Why this matters
Soil moisture controls how water, energy, and carbon move through the land surface, but satellites often only “see” the top few centimeters of soil. That’s a problem if you care about root-zone moisture, drought, or crop health. This project explored whether low-frequency P-band radiometers (around 750 MHz) can push soil-moisture sensing deeper—down to about 15 cm compared with roughly 5 cm for conventional L-band systems.
What I worked on
Through the IIT Bombay–Monash University Research Academy, I spent 2.5 months at Monash University working with a tower-mounted P-band/L-band radiometer setup over an agricultural paddock.
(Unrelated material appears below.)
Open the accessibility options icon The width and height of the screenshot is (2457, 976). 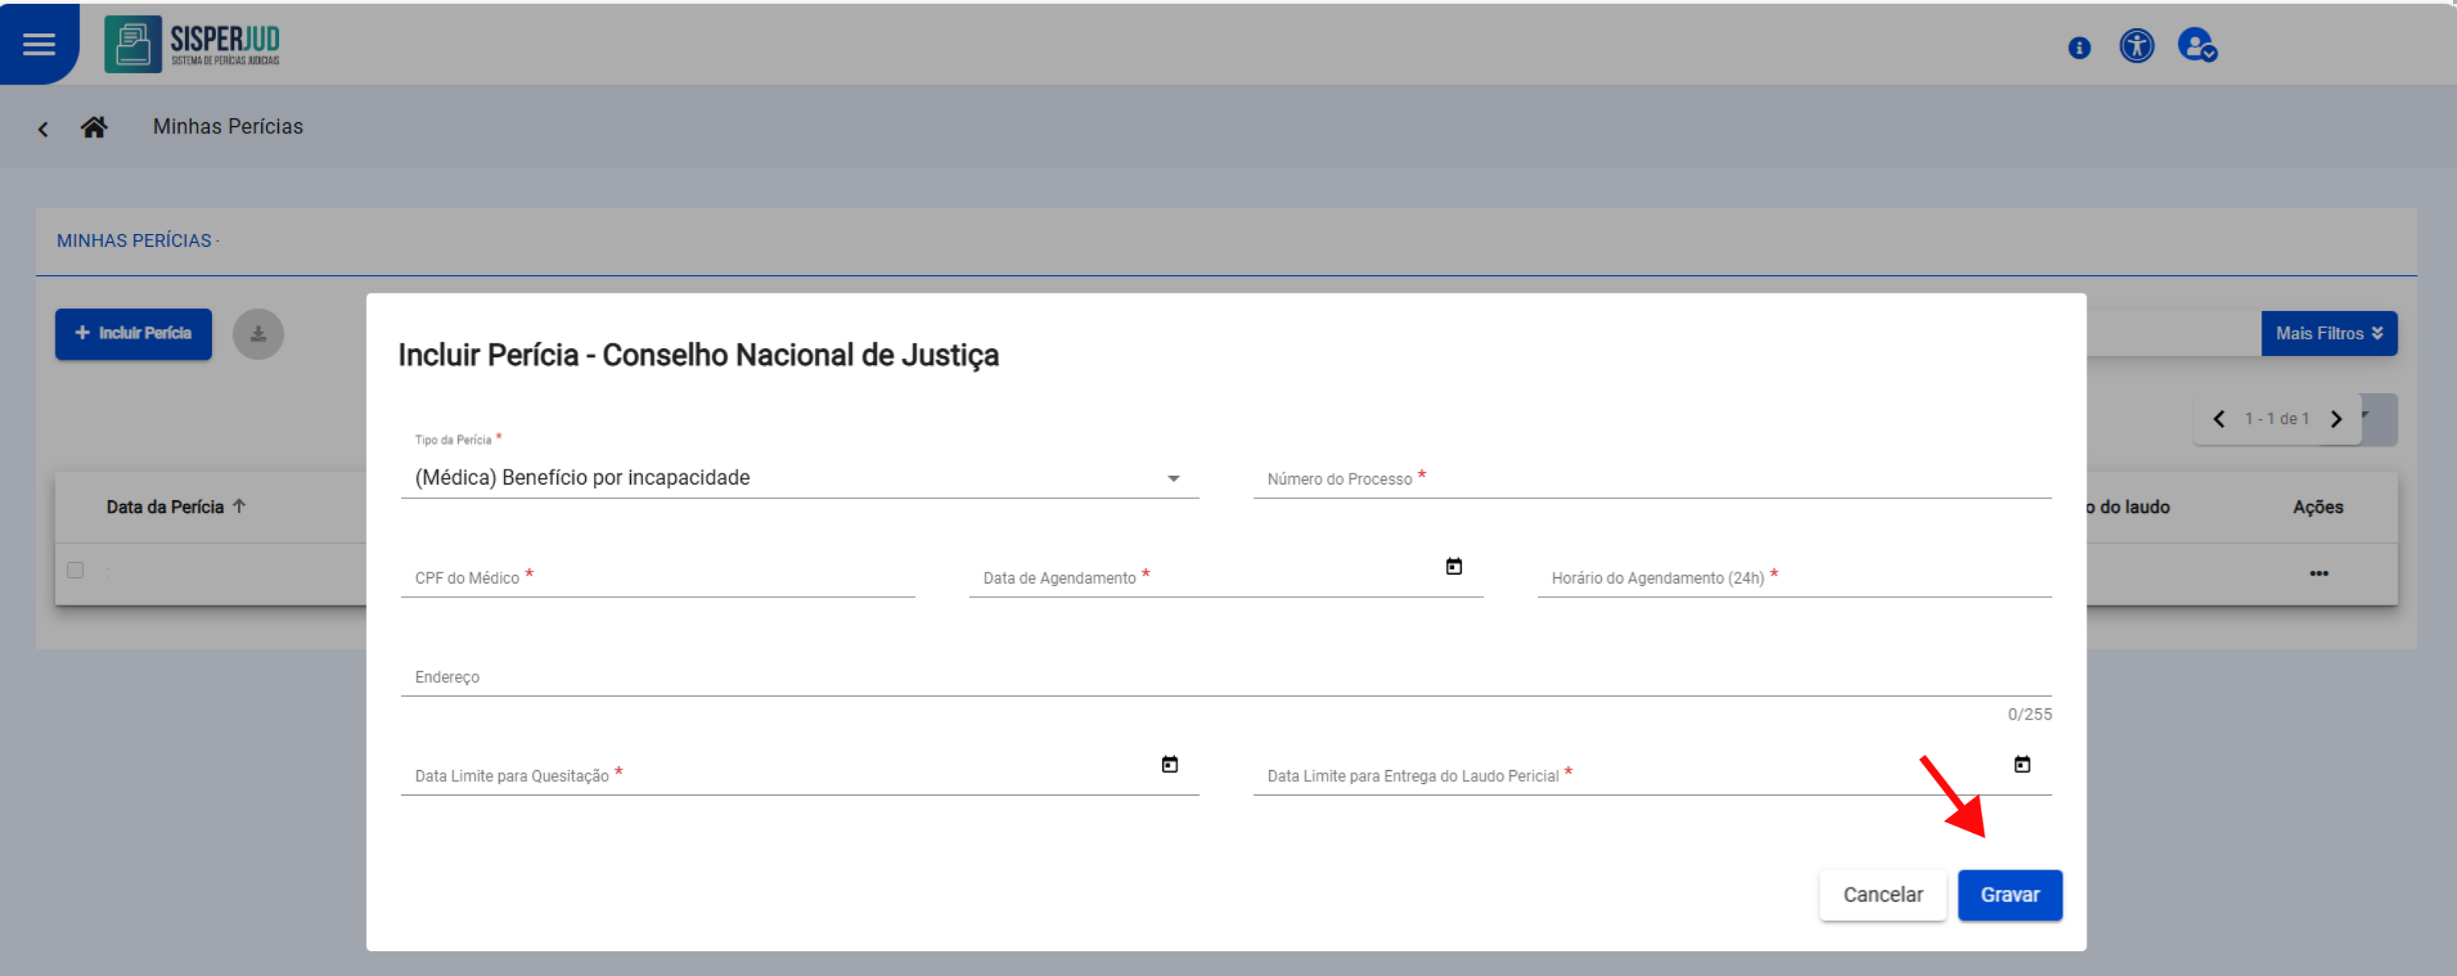coord(2136,46)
I helped run a field campaign to build a time-series dataset inside the radiometer footprint, collecting ground samples and measurements of soil moisture and temperature at multiple depths, surface roughness, particle size distribution, vegetation water content, and NDVI from optical sensors.
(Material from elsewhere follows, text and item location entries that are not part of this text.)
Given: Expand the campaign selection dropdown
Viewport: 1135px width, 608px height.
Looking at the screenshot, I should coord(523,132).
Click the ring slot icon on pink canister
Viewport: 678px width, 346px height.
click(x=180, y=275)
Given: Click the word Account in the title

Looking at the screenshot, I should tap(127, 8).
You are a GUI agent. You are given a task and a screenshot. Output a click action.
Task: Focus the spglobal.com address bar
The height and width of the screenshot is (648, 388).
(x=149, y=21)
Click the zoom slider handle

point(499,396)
My contribution & what I learned
I focused on building and maintaining the ground dataset that underpinned the project. This involved organizing repeated measurements, keeping consistent sampling locations, and tracking vegetation and surface conditions over time so the data could be reliably paired with the radiometer observations. While the development of the soil-moisture retrieval algorithm and final analysis continued after my visit, my contribution ensured that the team had a consistent, well-documented time series to work with. The experience gave me hands-on exposure to field instrumentation, environmental data collection, and the practical challenges of supporting large-scale remote-sensing experiments.